───── Data ─────
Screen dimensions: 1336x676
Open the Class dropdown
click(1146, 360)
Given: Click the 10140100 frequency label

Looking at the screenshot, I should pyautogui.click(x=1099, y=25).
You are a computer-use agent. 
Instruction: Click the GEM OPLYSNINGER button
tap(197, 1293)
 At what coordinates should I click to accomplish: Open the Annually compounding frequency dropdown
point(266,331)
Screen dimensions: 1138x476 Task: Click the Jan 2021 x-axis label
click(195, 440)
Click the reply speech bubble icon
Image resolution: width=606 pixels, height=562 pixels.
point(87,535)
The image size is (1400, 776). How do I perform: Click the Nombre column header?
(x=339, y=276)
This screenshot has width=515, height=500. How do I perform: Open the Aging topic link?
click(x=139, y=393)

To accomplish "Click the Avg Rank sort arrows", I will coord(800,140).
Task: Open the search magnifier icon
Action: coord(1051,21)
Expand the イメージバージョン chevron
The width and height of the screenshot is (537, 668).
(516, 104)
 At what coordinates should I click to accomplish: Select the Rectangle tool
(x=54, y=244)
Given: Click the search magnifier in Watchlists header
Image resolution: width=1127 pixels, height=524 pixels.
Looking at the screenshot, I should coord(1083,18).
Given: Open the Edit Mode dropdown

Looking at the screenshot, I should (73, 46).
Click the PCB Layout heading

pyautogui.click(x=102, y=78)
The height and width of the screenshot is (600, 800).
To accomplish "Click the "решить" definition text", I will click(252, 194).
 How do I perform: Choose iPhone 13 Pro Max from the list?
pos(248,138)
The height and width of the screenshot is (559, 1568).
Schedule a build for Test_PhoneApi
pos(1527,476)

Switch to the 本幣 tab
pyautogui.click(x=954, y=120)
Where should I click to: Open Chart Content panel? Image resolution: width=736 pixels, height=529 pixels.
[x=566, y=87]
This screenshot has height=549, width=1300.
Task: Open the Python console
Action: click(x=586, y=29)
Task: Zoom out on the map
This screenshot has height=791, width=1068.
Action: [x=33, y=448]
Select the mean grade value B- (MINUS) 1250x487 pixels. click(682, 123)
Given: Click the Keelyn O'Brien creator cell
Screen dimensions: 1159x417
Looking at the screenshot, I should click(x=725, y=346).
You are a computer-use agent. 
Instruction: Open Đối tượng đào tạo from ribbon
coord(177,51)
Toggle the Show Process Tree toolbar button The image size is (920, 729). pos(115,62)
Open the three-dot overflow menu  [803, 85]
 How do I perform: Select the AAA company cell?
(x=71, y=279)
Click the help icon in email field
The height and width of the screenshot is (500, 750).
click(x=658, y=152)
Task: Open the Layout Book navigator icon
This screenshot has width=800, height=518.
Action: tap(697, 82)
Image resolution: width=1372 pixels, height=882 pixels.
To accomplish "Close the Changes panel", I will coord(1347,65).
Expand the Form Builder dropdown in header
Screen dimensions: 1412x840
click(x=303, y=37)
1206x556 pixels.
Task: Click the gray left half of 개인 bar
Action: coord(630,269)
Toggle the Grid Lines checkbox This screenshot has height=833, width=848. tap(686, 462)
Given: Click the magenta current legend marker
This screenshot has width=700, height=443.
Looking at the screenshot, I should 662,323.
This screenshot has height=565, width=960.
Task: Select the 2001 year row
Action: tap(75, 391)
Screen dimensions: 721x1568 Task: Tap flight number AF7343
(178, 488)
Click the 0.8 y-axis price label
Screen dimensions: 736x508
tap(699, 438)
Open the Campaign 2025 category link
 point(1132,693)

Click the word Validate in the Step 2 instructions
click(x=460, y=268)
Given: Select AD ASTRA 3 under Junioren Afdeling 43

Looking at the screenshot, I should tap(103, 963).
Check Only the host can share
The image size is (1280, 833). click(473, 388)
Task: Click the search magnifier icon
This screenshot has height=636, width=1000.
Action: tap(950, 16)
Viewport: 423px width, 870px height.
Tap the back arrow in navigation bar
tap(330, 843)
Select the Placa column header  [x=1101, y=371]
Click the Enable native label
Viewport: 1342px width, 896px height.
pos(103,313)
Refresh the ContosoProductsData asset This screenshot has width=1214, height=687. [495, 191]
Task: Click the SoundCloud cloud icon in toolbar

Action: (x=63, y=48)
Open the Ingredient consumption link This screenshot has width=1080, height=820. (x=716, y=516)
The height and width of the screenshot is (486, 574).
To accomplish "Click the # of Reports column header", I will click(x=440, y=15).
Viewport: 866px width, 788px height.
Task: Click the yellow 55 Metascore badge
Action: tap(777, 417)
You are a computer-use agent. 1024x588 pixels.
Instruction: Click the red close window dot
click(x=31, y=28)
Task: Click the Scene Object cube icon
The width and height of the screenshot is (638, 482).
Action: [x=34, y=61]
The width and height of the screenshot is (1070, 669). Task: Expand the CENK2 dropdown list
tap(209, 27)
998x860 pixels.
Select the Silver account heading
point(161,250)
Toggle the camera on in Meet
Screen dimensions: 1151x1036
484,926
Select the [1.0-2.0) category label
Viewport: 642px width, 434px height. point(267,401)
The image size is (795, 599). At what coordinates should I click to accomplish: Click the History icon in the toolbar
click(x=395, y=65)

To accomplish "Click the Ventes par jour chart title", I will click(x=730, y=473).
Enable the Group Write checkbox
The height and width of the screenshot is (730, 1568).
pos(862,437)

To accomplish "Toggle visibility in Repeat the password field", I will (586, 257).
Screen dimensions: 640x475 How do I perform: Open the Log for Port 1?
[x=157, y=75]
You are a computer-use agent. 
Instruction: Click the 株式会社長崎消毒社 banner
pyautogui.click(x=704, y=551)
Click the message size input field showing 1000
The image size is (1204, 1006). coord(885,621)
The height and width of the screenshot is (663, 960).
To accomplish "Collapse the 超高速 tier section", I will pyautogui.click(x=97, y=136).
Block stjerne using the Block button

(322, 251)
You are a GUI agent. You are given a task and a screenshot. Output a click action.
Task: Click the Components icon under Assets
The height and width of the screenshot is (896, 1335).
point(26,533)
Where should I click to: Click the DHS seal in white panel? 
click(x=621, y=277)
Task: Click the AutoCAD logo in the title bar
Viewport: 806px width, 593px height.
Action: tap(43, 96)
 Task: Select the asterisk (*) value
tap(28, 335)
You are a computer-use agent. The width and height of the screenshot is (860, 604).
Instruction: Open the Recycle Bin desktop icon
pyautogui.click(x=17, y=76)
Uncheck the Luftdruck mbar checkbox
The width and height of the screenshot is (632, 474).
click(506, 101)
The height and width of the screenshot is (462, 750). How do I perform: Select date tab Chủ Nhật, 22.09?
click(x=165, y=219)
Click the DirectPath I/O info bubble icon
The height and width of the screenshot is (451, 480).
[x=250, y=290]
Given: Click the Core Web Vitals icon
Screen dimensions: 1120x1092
─────
__Work required__.
From the records above, retype only the lines starting at the line that contains "Instruction: Open Đối" and ending at the line that contains "Viewport: 423px width, 870px height.", both included.

__Finished task__.
Instruction: Open Đối tượng đào tạo from ribbon
coord(177,51)
Toggle the Show Process Tree toolbar button The image size is (920, 729). pos(115,62)
Open the three-dot overflow menu  [803, 85]
 How do I perform: Select the AAA company cell?
(x=71, y=279)
Click the help icon in email field
The height and width of the screenshot is (500, 750).
click(x=658, y=152)
Task: Open the Layout Book navigator icon
This screenshot has width=800, height=518.
Action: tap(697, 82)
Image resolution: width=1372 pixels, height=882 pixels.
To accomplish "Close the Changes panel", I will coord(1347,65).
Expand the Form Builder dropdown in header
Screen dimensions: 1412x840
click(x=303, y=37)
1206x556 pixels.
Task: Click the gray left half of 개인 bar
Action: coord(630,269)
Toggle the Grid Lines checkbox This screenshot has height=833, width=848. tap(686, 462)
Given: Click the magenta current legend marker
This screenshot has width=700, height=443.
Looking at the screenshot, I should 662,323.
This screenshot has height=565, width=960.
Task: Select the 2001 year row
Action: tap(75, 391)
Screen dimensions: 721x1568 Task: Tap flight number AF7343
(178, 488)
Click the 0.8 y-axis price label
Screen dimensions: 736x508
tap(699, 438)
Open the Campaign 2025 category link
 point(1132,693)

Click the word Validate in the Step 2 instructions
click(x=460, y=268)
Given: Select AD ASTRA 3 under Junioren Afdeling 43

Looking at the screenshot, I should tap(103, 963).
Check Only the host can share
The image size is (1280, 833). click(473, 388)
Task: Click the search magnifier icon
This screenshot has height=636, width=1000.
Action: tap(950, 16)
Viewport: 423px width, 870px height.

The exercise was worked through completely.